(Your assignment)
Reproduce the portion of the WebRTC timeout report below, everything from "The WebRTC connection" down to "change in behavior.".

WebRTC Handshake Timeout on ServiceNow Screen Pop Trigger

{"error": "ICE_CONNECTION_FAILED", "code": 408, "trace": "wss://api.us.genesyscloud.com/v2/webchat/sessions/..."}

Background

Deploying a Genesys Cloud Digital Channel webhook to ServiceNow via REST API. The payload triggers a screen pop on the agent desktop. Environment is v19.8.0, London region. ServiceNow MID server logs show successful receipt of the initial transcript payload.

Issue

The WebRTC connection for the softphone fails to establish simultaneously with the screen pop. The agent hears a dial tone but the call state remains RINGING indefinitely. The Genesys Cloud Architect flow shows the Create Conversation action succeeded, but the subsequent Transfer to Agent action throws a 408 Timeout. This correlates with the ServiceNow ticket creation latency averaging 1.2s.

Troubleshooting

  • Verified SDP exchange in browser dev tools; offer/answer cycle completes but ICE candidates are not gathered.
  • Confirmed firewall rules allow ports 50000-60000 UDP/TCP.
  • Reduced ServiceNow REST API timeout from 30s to 10s; no change in behavior.
  • Tested with a simple Log action instead of ServiceNow call; WebRTC connects successfully.
  • Checked Genesys Cloud WebRTC SDK version 2.4.1; no known bugs reported for this version.

(Items from a data source)
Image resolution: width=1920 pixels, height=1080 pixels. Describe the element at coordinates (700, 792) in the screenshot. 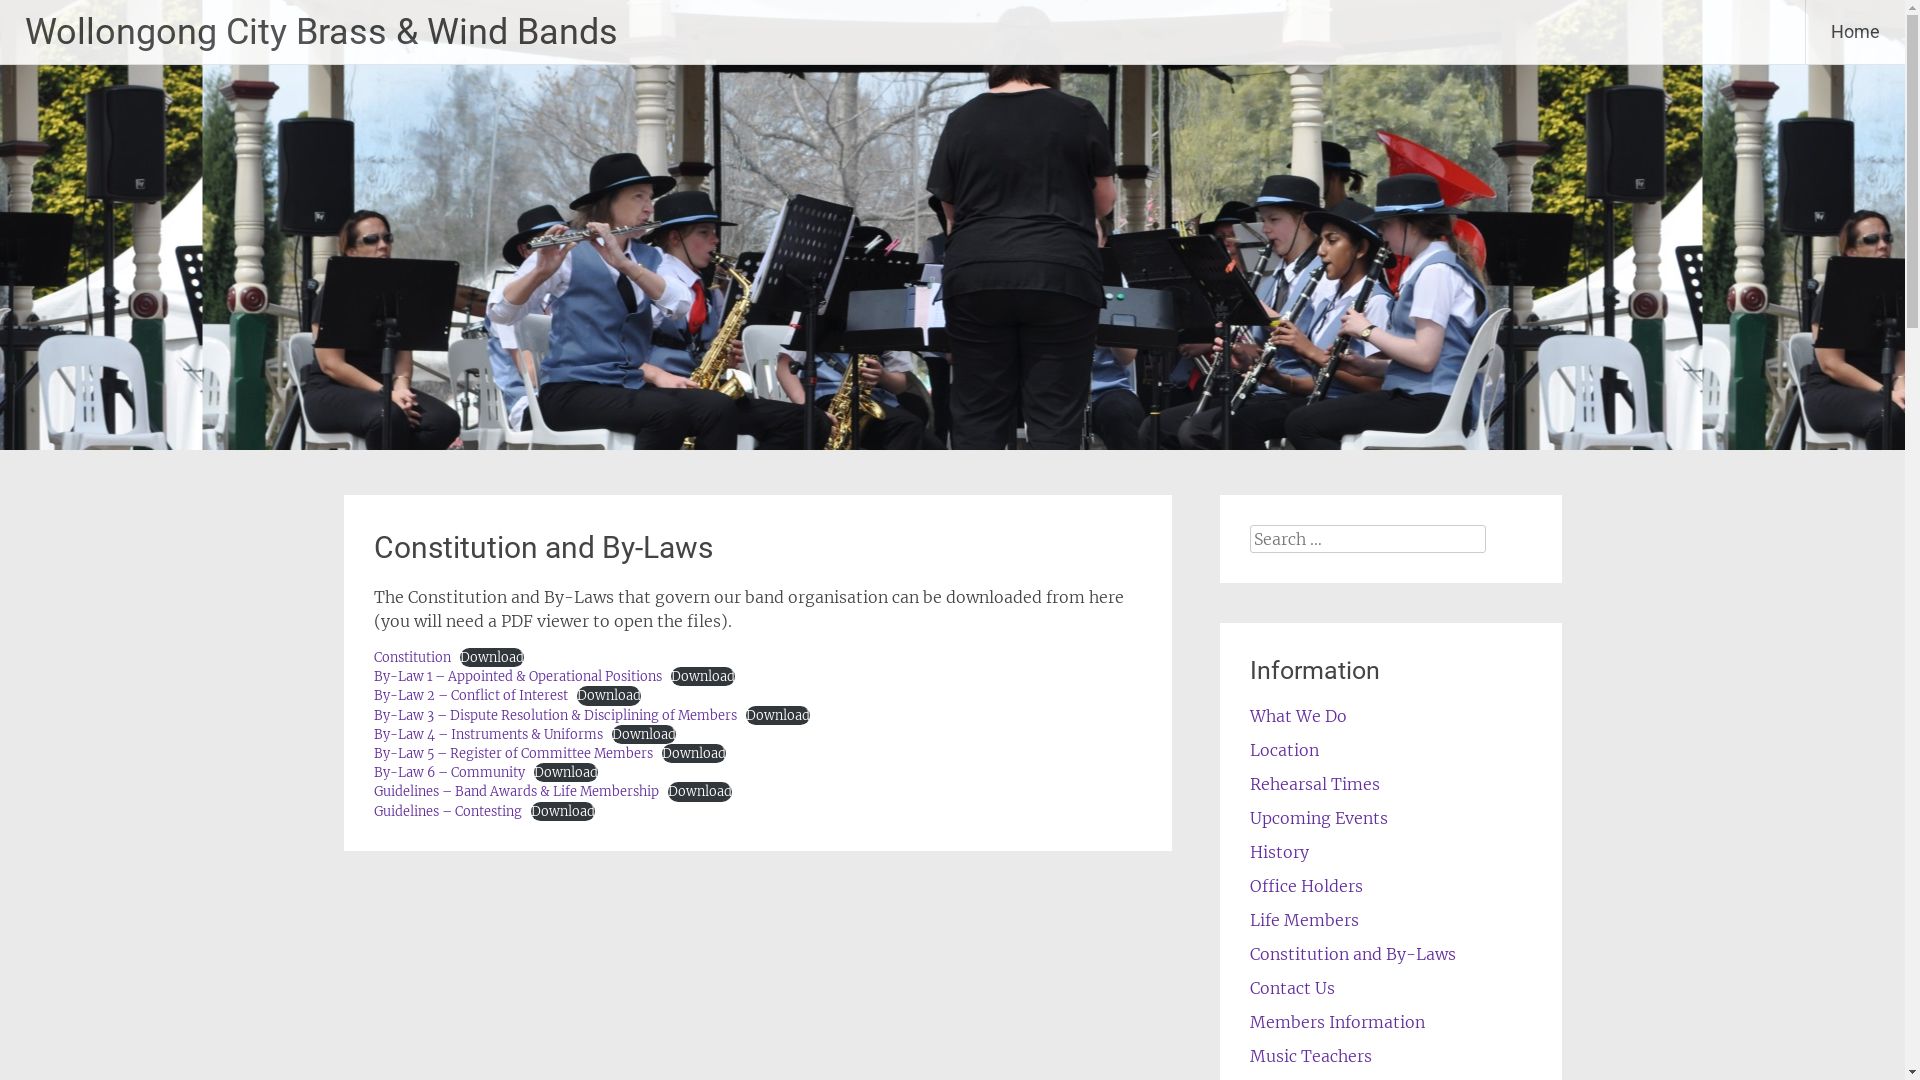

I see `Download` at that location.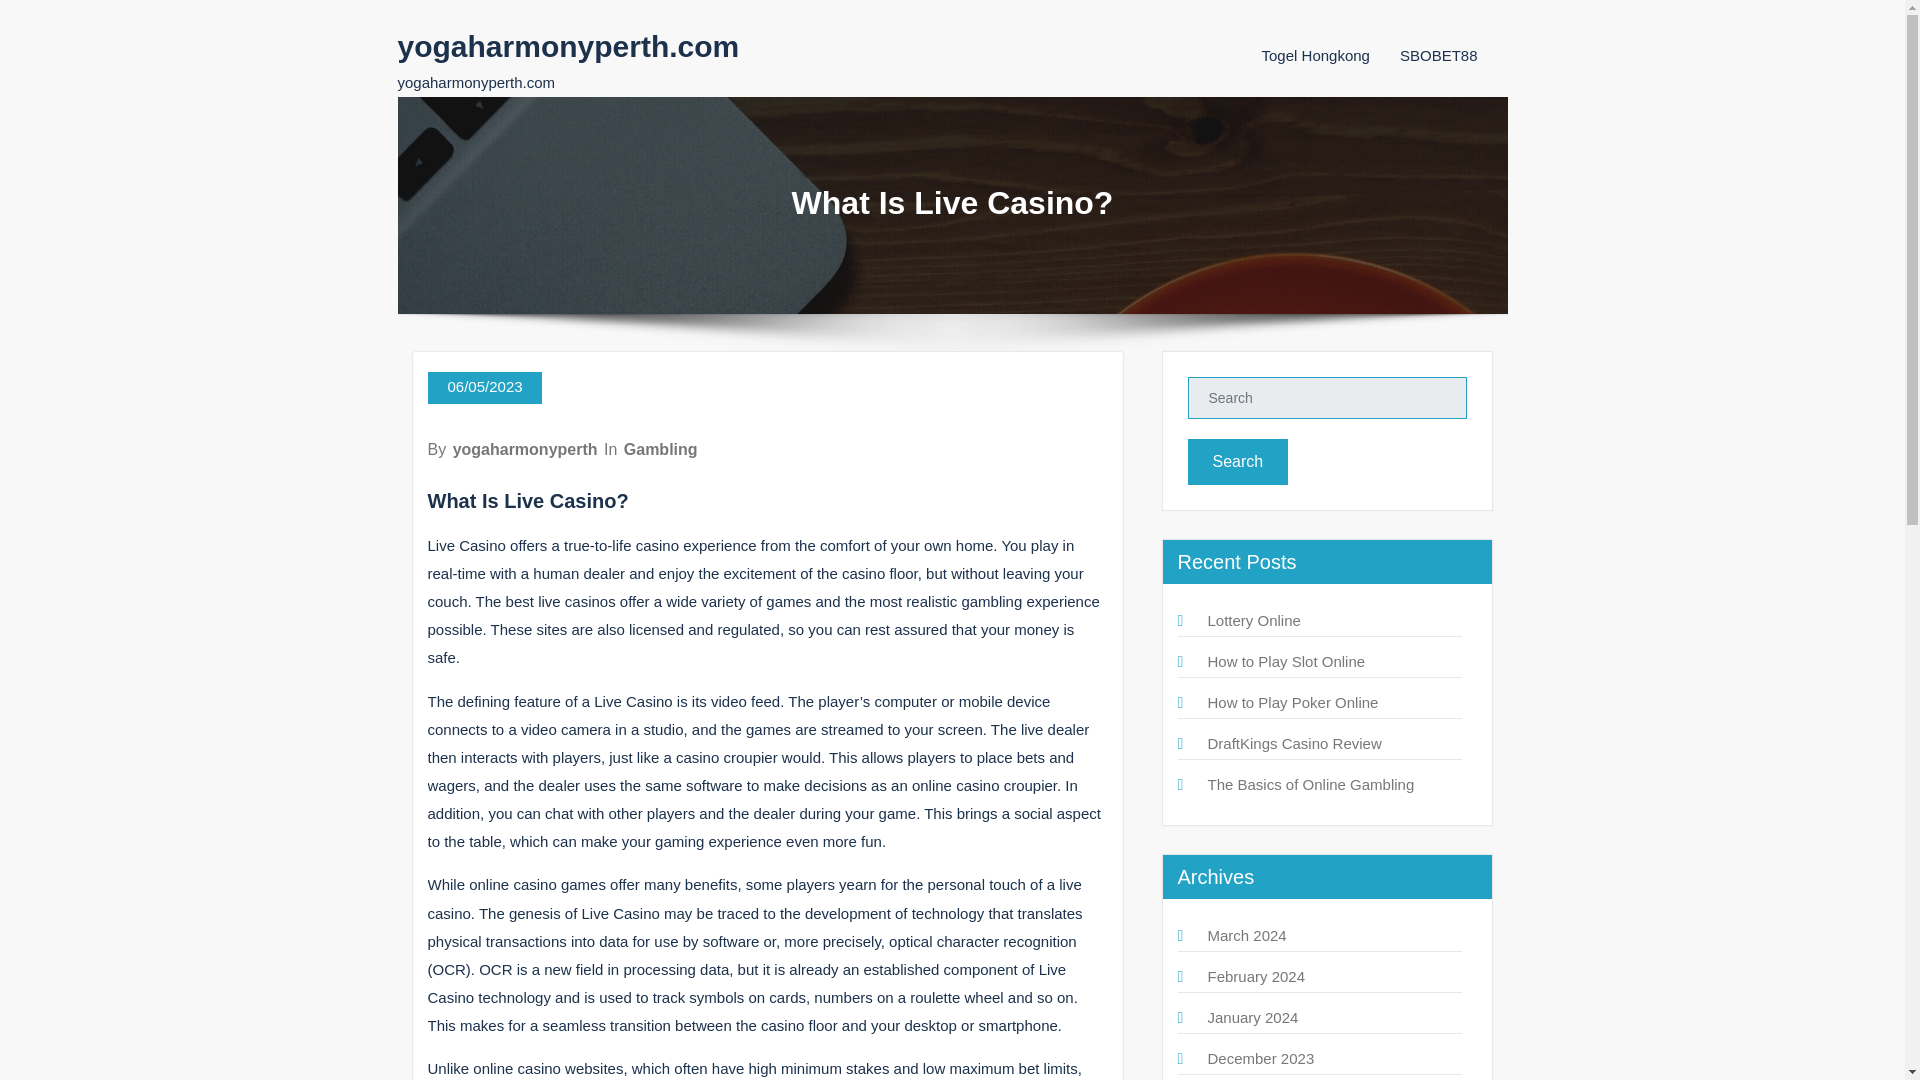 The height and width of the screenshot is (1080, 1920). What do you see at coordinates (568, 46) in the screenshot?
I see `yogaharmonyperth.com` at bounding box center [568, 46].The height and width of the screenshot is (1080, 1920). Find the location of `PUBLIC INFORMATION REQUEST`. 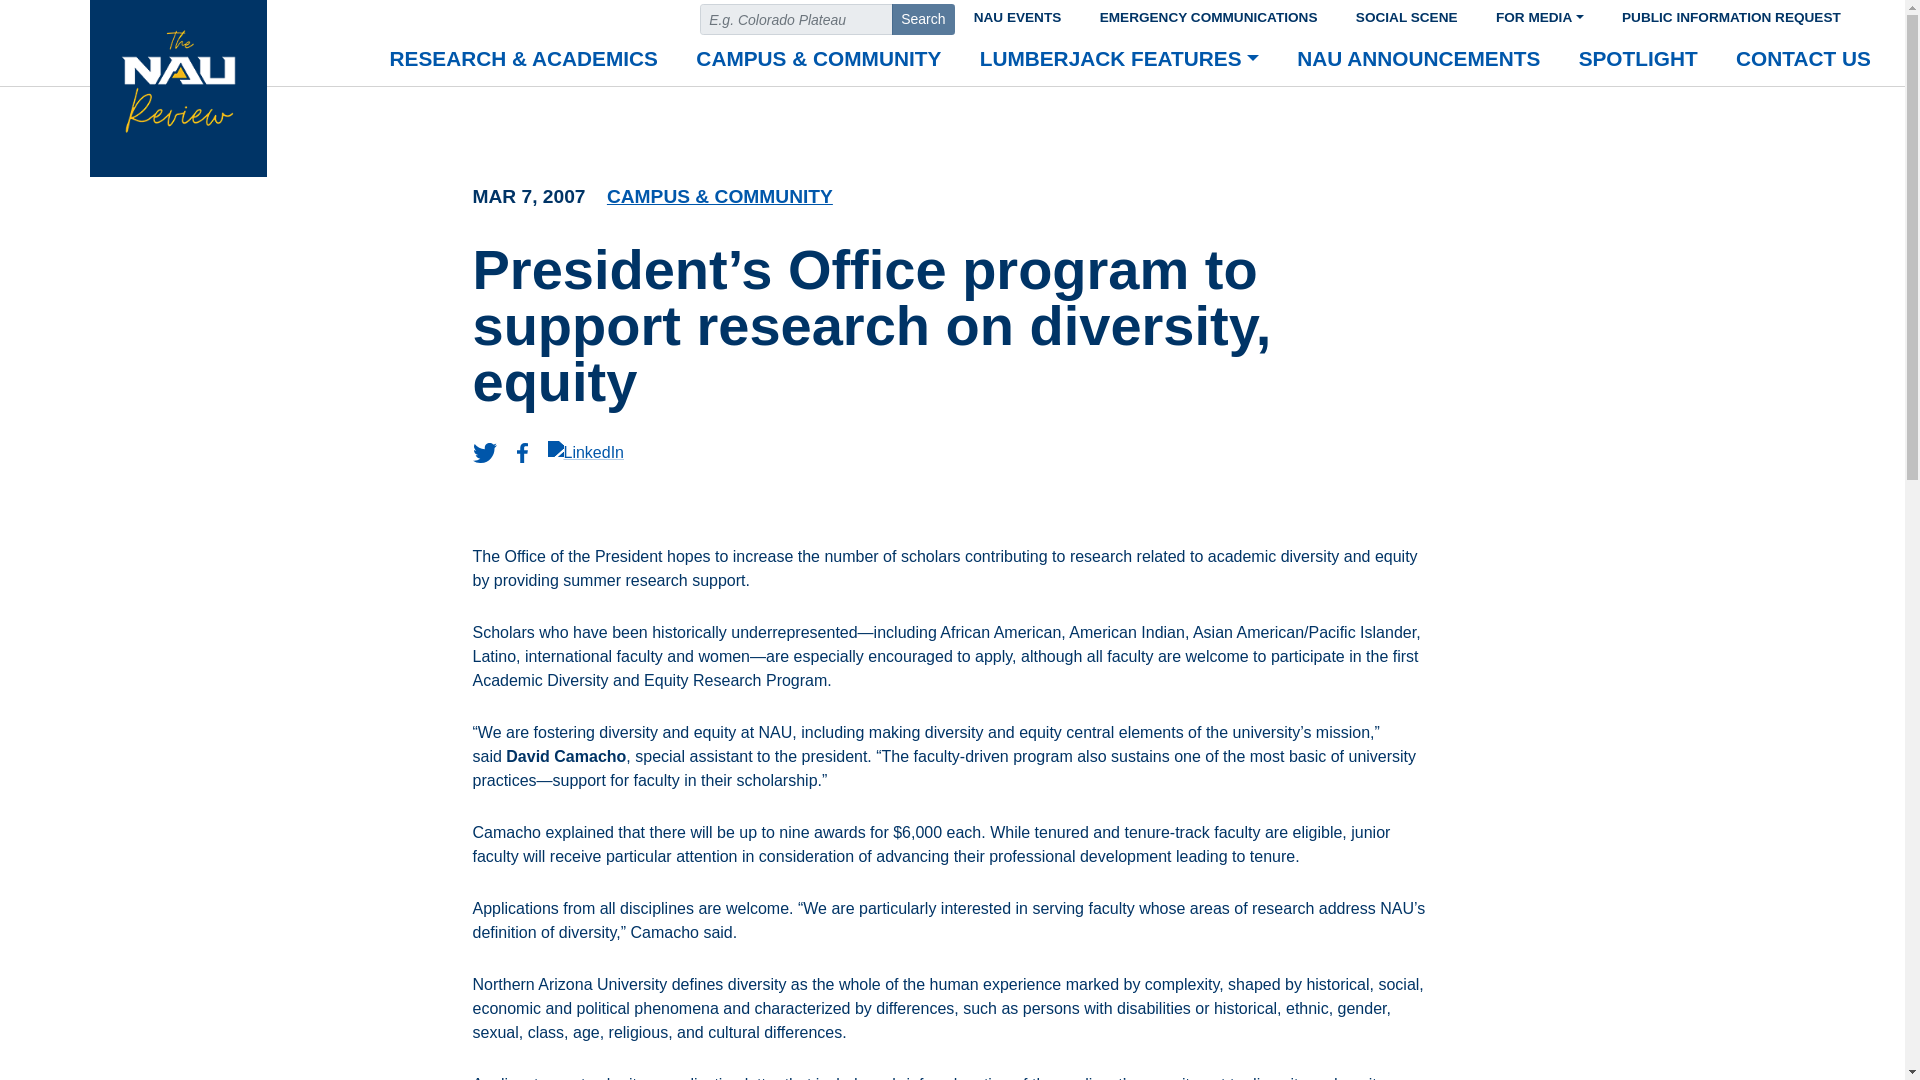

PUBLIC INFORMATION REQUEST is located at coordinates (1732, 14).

(Solved exercise)
The WebRTC connection for the softphone fails to establish simultaneously with the screen pop. The agent hears a dial tone but the call state remains RINGING indefinitely. The Genesys Cloud Architect flow shows the Create Conversation action succeeded, but the subsequent Transfer to Agent action throws a 408 Timeout. This correlates with the ServiceNow ticket creation latency averaging 1.2s.

Troubleshooting

  • Verified SDP exchange in browser dev tools; offer/answer cycle completes but ICE candidates are not gathered.
  • Confirmed firewall rules allow ports 50000-60000 UDP/TCP.
  • Reduced ServiceNow REST API timeout from 30s to 10s; no change in behavior.